14 November 2015

Terrorism, outrage, selective memory and uncomfortable questions

Two weeks ago, on the 31st of October, 224 passengers – Russian, Belarusian and Ukrainian – on a Russian Airbus, Metrojet flight 9268, were killed in a plane crash in the Egyptian Sinai; Daesh claimed responsibility for the attack. Two days ago, on the 12th of November, two suicide bombers affiliated with Daesh killed 44 and wounded another 239 people in Beirut: the targets were Shi’a Muslims living in a Hezbollah-friendly neighbourhood. Yesterday, another Daesh suicide bomber in Baghdad killed 19 Shi’a and wounded another 30. And now a fourth tragedy has taken its toll on Paris, where 129 people were killed and another 200 wounded in another terrorist attack. Once again, Daesh claimed responsibility for the attack. Depraved attacks on civilians, just like this one, happen all the time in Syria, and have been for the past three years.

Yet it is the Paris attacks that have garnered the most media attention from the West, and certainly the most sympathy. The 224 dead Russians just days previously had been the target of blasphemous scorn and mockery from the French satirical magazine Charlie Hebdo, which itself had been the target of a terrorist attack in January this year. There has been relative media silence about the killings in Lebanon and Iraq. Yet Facebook is now filled with French flags and the republican tricolour is even as we speak flying from public buildings around the world.

That last is not a bad thing, considered in itself. There is absolutely nothing wrong with showing sympathy for the victims of the Parisian terror attack. But let us be absolutely clear about this. The party which has claimed responsibility for all of these heinous atrocities, Daesh, would simply not exist if it had not been for a number of factors, chief among which are the 2003 war in Iraq, and a civil war which has been actively, maliciously fomented in Syria by numerous actors – the French government ranking high among them, right alongside ours and Britain’s.

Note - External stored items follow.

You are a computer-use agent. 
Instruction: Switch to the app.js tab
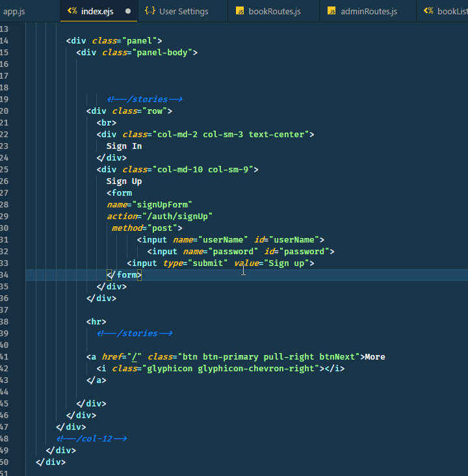[14, 11]
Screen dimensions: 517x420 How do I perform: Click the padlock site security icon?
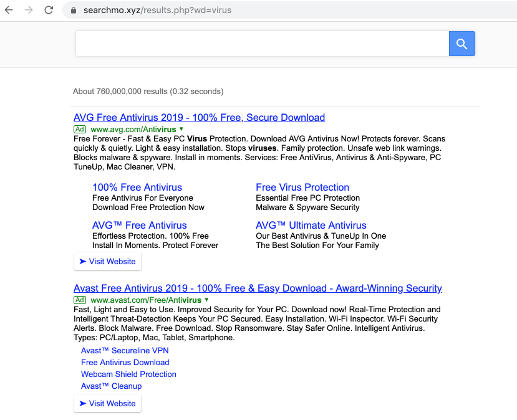click(74, 11)

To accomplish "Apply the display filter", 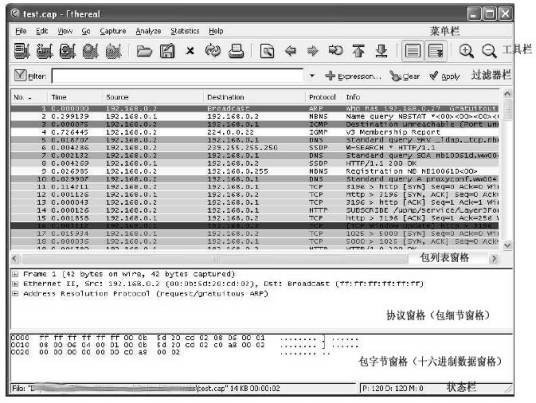I will 445,76.
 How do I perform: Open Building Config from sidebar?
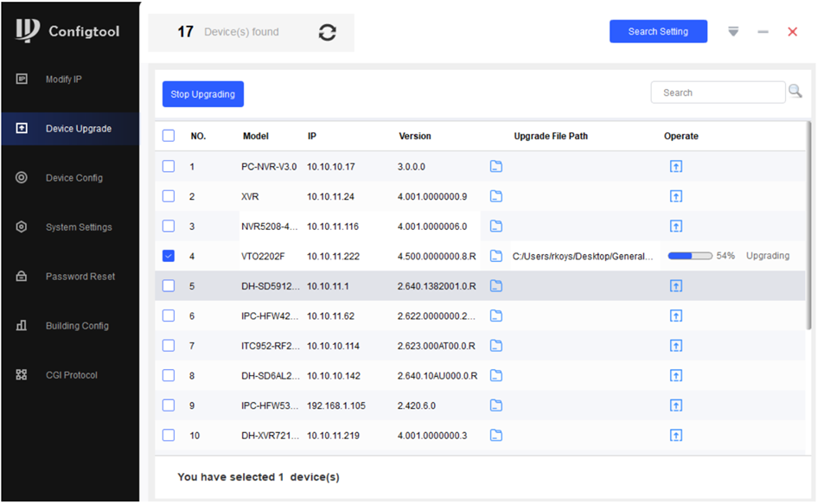tap(77, 326)
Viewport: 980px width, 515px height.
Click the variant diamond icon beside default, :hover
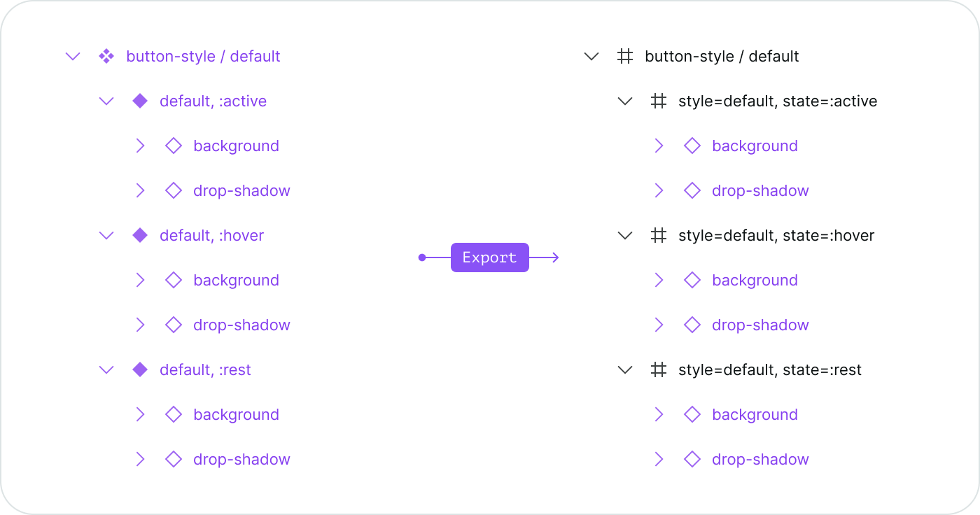point(140,236)
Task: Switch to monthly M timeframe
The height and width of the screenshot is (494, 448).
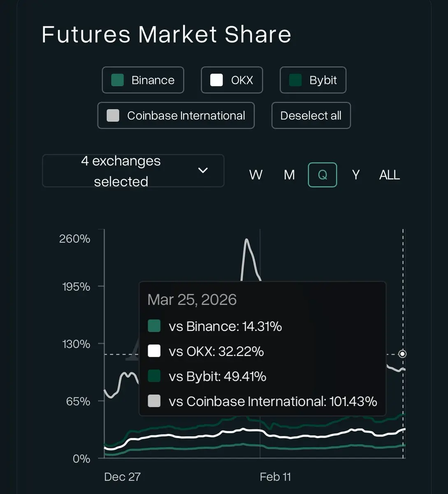Action: point(289,175)
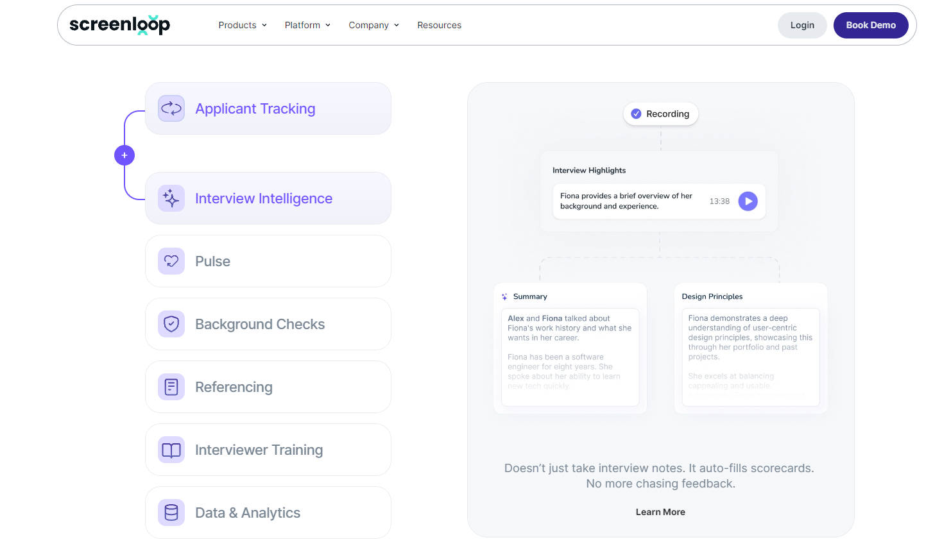This screenshot has width=942, height=560.
Task: Click the Data & Analytics database icon
Action: 171,513
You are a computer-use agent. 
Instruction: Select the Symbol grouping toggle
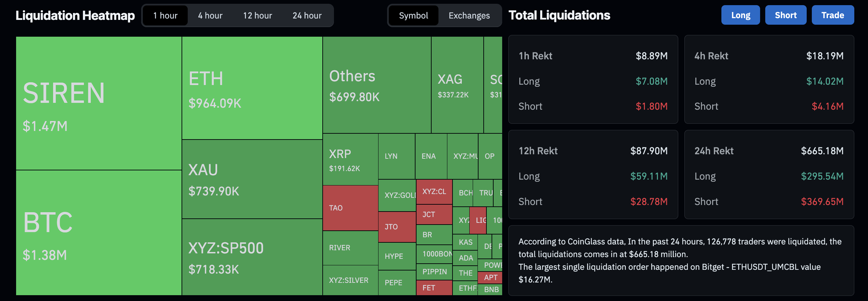point(413,15)
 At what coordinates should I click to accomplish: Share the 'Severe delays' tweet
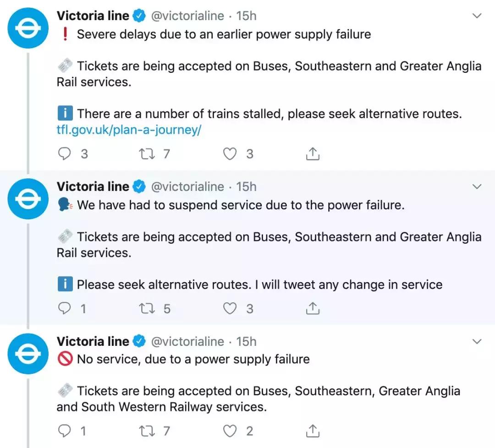click(313, 153)
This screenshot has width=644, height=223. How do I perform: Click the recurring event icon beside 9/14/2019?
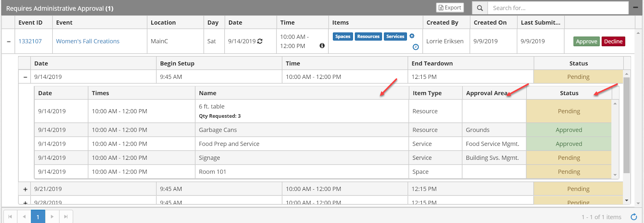pyautogui.click(x=260, y=41)
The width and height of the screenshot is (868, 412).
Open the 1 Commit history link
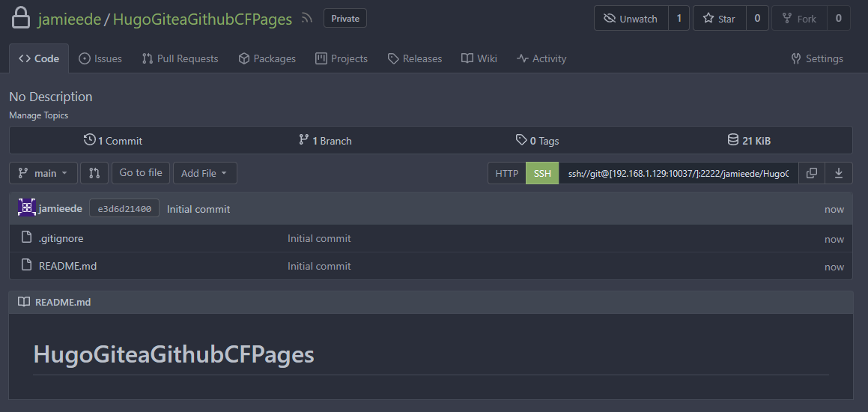[x=113, y=140]
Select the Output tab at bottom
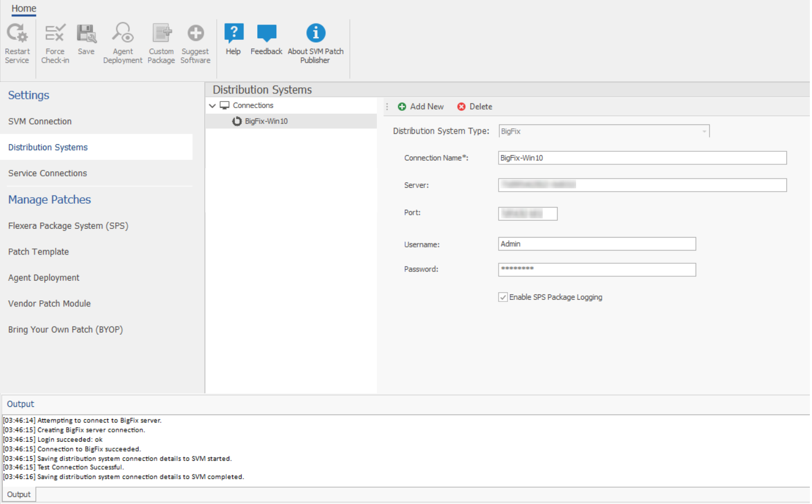Image resolution: width=812 pixels, height=504 pixels. coord(19,494)
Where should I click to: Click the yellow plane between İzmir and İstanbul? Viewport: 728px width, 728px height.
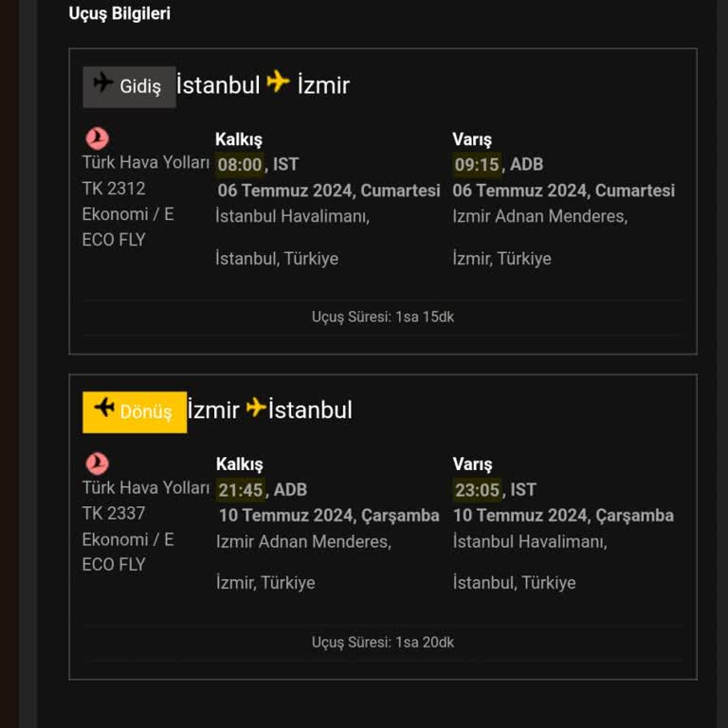pyautogui.click(x=256, y=408)
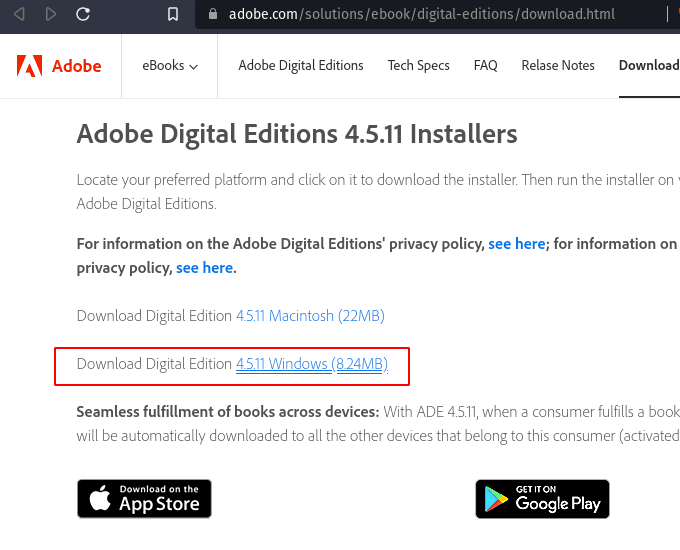Screen dimensions: 680x550
Task: Go to the Tech Specs tab
Action: 418,65
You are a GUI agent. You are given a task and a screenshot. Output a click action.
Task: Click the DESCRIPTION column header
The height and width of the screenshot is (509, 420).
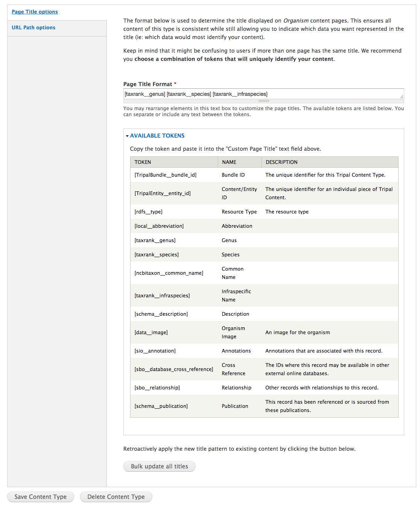[x=282, y=162]
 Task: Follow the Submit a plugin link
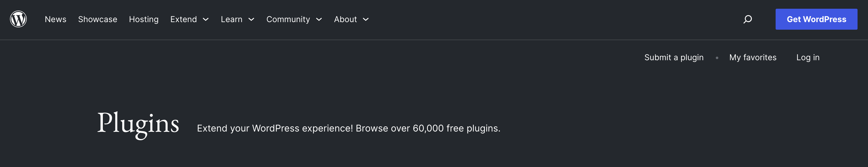[x=674, y=57]
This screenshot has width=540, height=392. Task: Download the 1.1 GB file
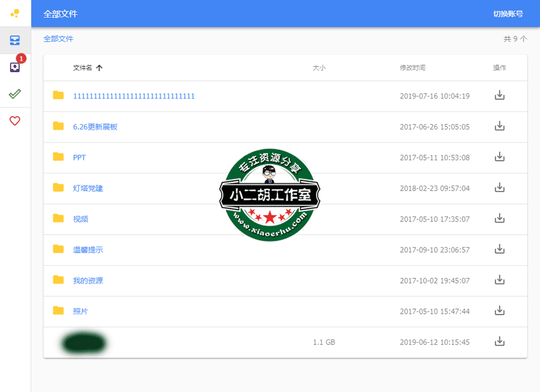coord(499,342)
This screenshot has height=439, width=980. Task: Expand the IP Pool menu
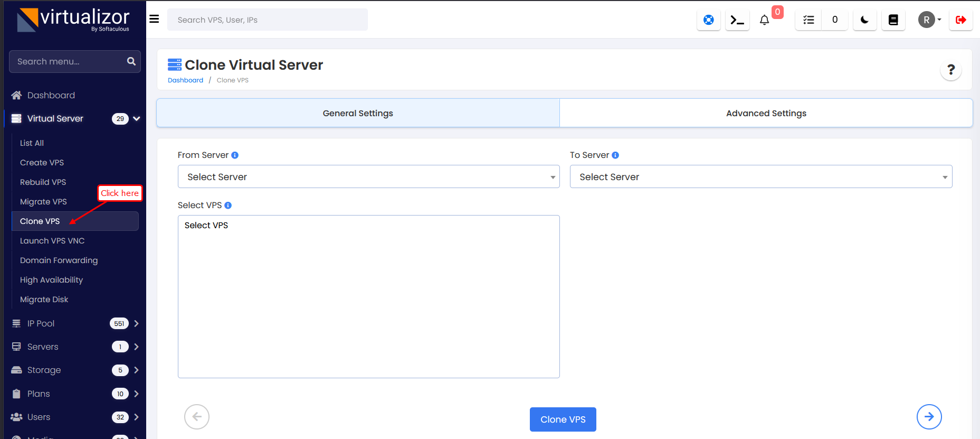pyautogui.click(x=75, y=323)
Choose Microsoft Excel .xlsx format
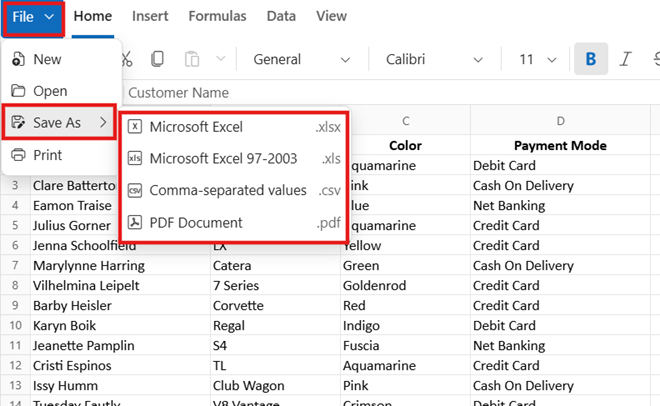The image size is (660, 406). [233, 127]
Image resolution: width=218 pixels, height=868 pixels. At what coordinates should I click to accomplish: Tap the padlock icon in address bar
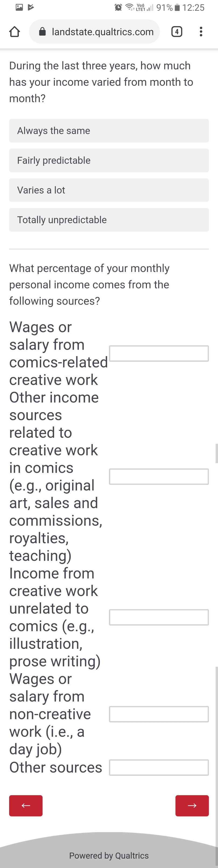[42, 32]
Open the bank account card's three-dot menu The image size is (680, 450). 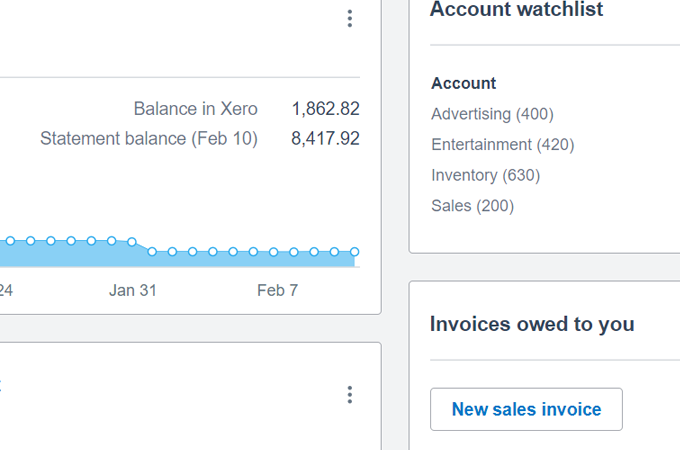pos(349,18)
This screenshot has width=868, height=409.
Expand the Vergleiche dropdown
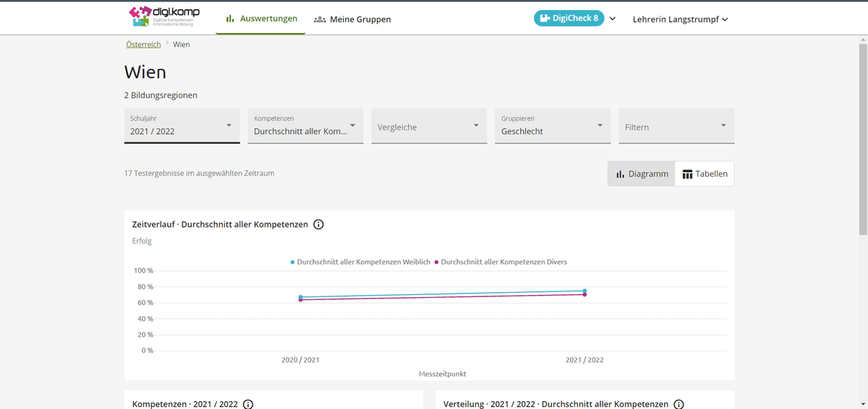[x=429, y=126]
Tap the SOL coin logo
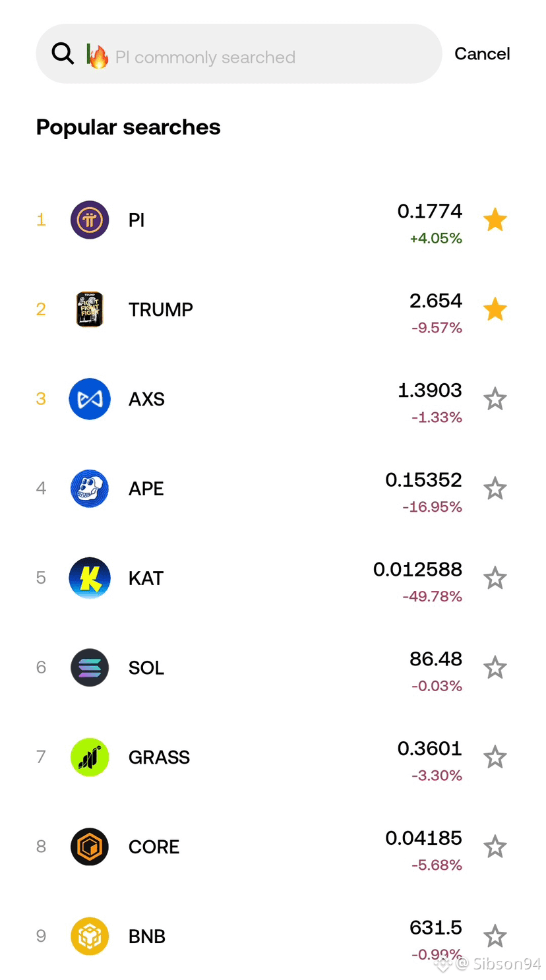Image resolution: width=546 pixels, height=980 pixels. pyautogui.click(x=90, y=667)
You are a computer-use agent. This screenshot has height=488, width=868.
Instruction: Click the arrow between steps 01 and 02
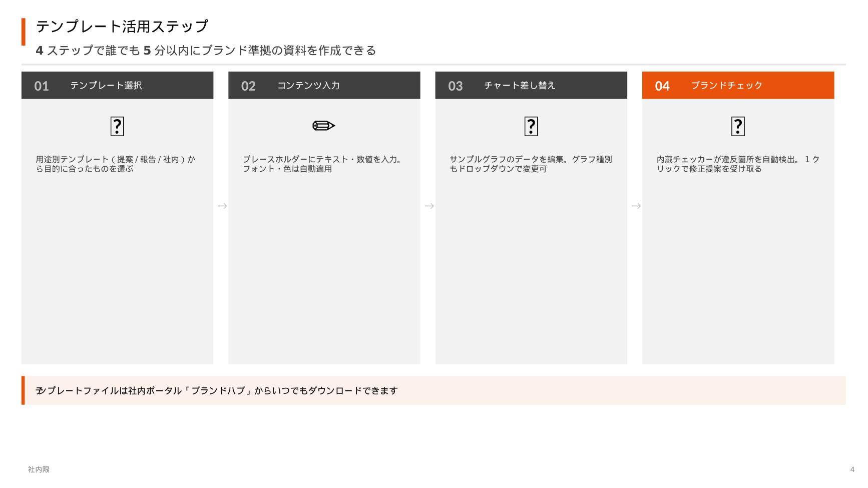click(x=222, y=206)
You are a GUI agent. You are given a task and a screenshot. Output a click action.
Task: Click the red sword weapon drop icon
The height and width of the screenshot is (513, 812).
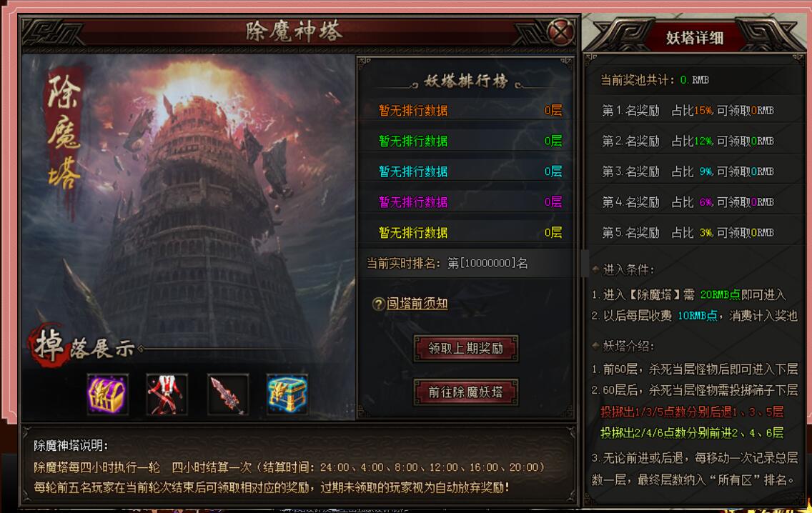[227, 394]
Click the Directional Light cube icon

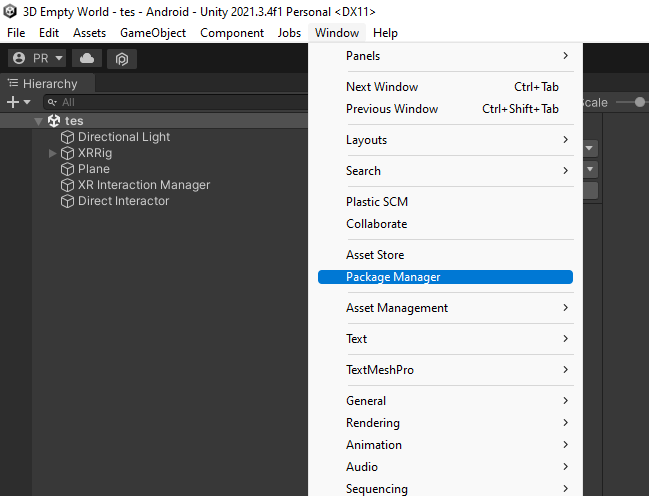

The selective outrage that pours out effusive white-hot grief and anger over white secular French victims, while passing quickly over brown Shi’ite and Christian Arabic victims stems, I believe, from a highly-selective memory. At that, a selective memory driven by a prideful need to leave uncomfortable questions of recent imperialism and state-driven violence unexplored. We in the West, broadly speaking, including France, Britain and the United States, do not particularly like being confronted with the fruits of our own evil. Such confrontation might provoke reflection; it might provoke questioning of our authorities; it might provoke contrition and repentance. How much simpler it is when we can draw the line between good and evil, straight down neat geographical and political lines!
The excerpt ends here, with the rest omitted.